▶ TRY IT:
Take the data below. Output it exactly from its first line through the line containing "Given: Go to the Candidates menu".

(Items listed in a dataset)
*** Begin section ***
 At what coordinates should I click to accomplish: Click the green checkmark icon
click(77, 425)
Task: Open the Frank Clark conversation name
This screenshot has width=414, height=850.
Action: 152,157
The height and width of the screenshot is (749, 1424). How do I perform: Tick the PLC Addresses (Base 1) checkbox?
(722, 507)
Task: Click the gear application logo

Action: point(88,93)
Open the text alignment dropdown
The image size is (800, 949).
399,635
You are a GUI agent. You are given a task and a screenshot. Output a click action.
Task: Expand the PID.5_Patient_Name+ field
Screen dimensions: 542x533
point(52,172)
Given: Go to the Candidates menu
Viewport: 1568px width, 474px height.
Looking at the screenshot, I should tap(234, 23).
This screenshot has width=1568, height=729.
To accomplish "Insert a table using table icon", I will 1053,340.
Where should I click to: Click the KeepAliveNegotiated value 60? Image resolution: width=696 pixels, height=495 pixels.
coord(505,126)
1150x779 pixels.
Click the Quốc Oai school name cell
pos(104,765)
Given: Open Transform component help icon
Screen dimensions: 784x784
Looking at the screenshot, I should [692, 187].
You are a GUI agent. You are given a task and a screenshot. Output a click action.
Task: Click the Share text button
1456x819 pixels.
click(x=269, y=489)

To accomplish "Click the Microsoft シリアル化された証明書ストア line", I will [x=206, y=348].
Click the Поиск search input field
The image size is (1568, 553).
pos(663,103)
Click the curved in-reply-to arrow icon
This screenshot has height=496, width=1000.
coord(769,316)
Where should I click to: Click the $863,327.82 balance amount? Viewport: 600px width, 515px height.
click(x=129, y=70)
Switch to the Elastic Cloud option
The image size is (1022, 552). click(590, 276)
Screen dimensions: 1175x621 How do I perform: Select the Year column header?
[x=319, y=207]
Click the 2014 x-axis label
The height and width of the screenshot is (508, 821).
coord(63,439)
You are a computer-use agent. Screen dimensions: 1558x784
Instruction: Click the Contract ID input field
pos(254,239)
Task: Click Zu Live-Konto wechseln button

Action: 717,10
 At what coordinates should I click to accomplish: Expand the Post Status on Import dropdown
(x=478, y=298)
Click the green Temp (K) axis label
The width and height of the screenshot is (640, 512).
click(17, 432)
*** End section ***
▶ WRITTEN SOLUTION:
 At what coordinates should I click to accomplish: Click the green checkmark icon
click(77, 425)
Task: Open the Frank Clark conversation name
This screenshot has width=414, height=850.
Action: 152,157
The height and width of the screenshot is (749, 1424). How do I perform: Tick the PLC Addresses (Base 1) checkbox?
(722, 507)
Task: Click the gear application logo

Action: point(88,93)
Open the text alignment dropdown
The image size is (800, 949).
399,635
You are a GUI agent. You are given a task and a screenshot. Output a click action.
Task: Expand the PID.5_Patient_Name+ field
Screen dimensions: 542x533
point(52,172)
Given: Go to the Candidates menu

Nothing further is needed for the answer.